ACTIVITIES >>
(1) According to the comment thread below, which notifications did the first commenter keep turned on after using a "feature" phone?
(2) From the comment thread below, repeat the part that opens with the words containing "6. Nicola Slater" and closes with "permission too. Thanks.".


    That doesn’t mean I have to use it all the time. I almost never turn on data connectivity (although it automatically connects to my home wifi.) The major lesson I learnt from my few weeks of “feature” phone use was to turn off all the notifications other than text and calls. That way I deal with other media at times of my choosing and I assume that if someone is using one of those media to contact me then the matter is not time-sensitive. I do use my phone to respond to emails and tweets.

    For anyone who feels compelled to buy a smart-phone, it’s easy to get a second hand one. You may have to put up with minor scratches and/or replace the battery. (I am not well informed on whether the heavy metals in batteries come from conflict zones.) If you are going to demand your rights as a consumer to damn well buy a shiny new gadget then you should at least know about the Fariphone… http://www.fairphone.com/

    • Sarah Irving
      September 3, 2013

      You are enough of a geek, sweetheart, that I had to mentally translate the first line of your comment into language I could comprehend. Now I’ve done that, I’m grateful for the excellent points. Of course, there are people like you who are thoughtful users of smartphones (etc) and who consider how they use them and why, and thus keep them under some kind of control. And who know about second-hand purchasing, and apparently excellent initiatives like Fairphone. The problem, of course, is that most people don’t – they buy the shiniest object waved in front of them, like a magpie or a baby, and are entranced by it – until the next bauble comes along.

  4. Justin Hellings (@JHellings)
    September 3, 2013

    Sadly true, sigh.

  5. Rose Bridger
    September 4, 2013

    Wonderful article. I’m with you on holding out against getting a smartphone, tabletty thing. My ancient mobile fulfils the purpose of making calls, and regularly raises a laugh, its kinda retro. For anything creative online I need at least one large computer screen. At home I spoil myself with two. I like the mouse and keyboard and jabbing at a screen seems infantile. Apparently when v. young children become accustomed to these devices, they attempt to handle other flat surfaces in the same way, expecting a picture to enlarge for example!

  6. Nicola Slater
    October 29, 2013

    Hi Sarah, I’ve just seen this in Ethical Consumer. Love it! Would like to reproduce it in the community magazine I produce. Would that be ok? Will obvioulsly give full credit and let you see a draft before it goes to print. If you’re free to get in touch email me and I’ll give you more details about the magazine. I’ve also been in touch with EC to ask their permission too. Thanks.

  7. Sam Attard
    March 24, 2018

    I’ve been without a mobile phone (of any kind) for over 5 years now and every time someone wants to know why, I point them to this brilliantly articulated article. Thank you Sarah!

DATASET >>
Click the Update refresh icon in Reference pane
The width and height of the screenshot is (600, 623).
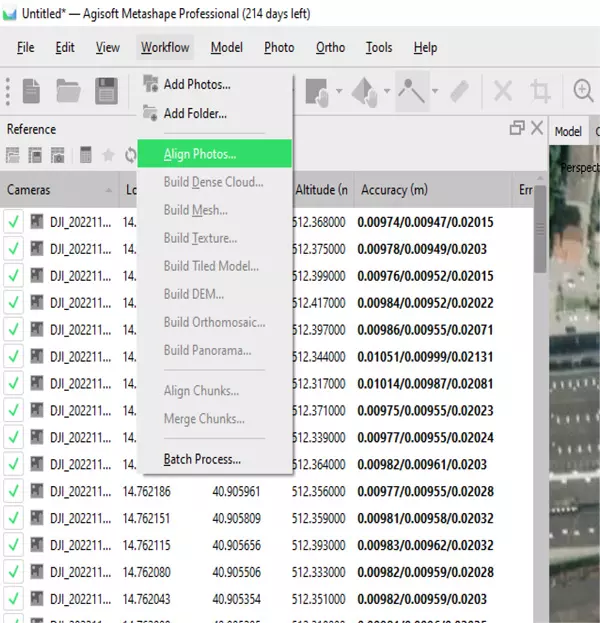click(x=130, y=155)
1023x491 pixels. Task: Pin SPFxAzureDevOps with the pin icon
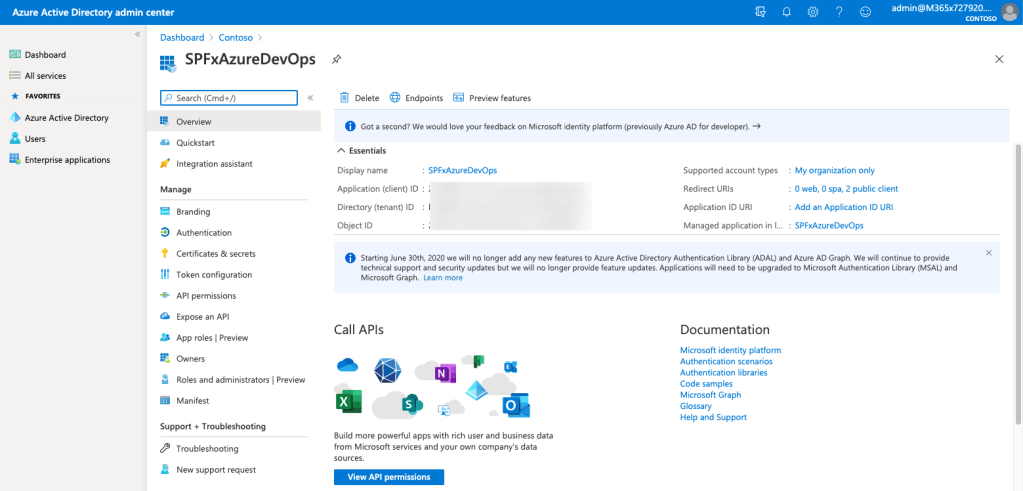336,60
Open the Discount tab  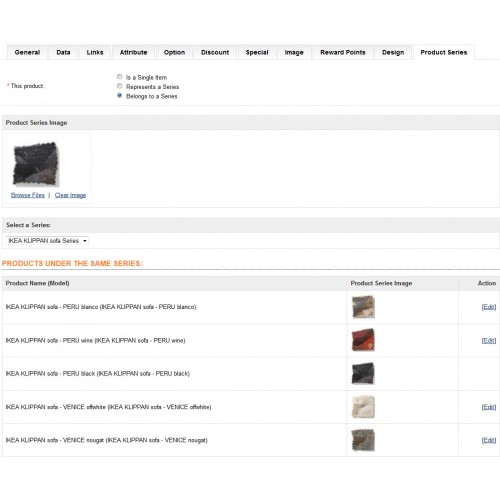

OUTPUTS IN ORDER >>
(1) Only text and calls.

(2)
6. Nicola Slater
    October 29, 2013

    Hi Sarah, I’ve just seen this in Ethical Consumer. Love it! Would like to reproduce it in the community magazine I produce. Would that be ok? Will obvioulsly give full credit and let you see a draft before it goes to print. If you’re free to get in touch email me and I’ll give you more details about the magazine. I’ve also been in touch with EC to ask their permission too. Thanks.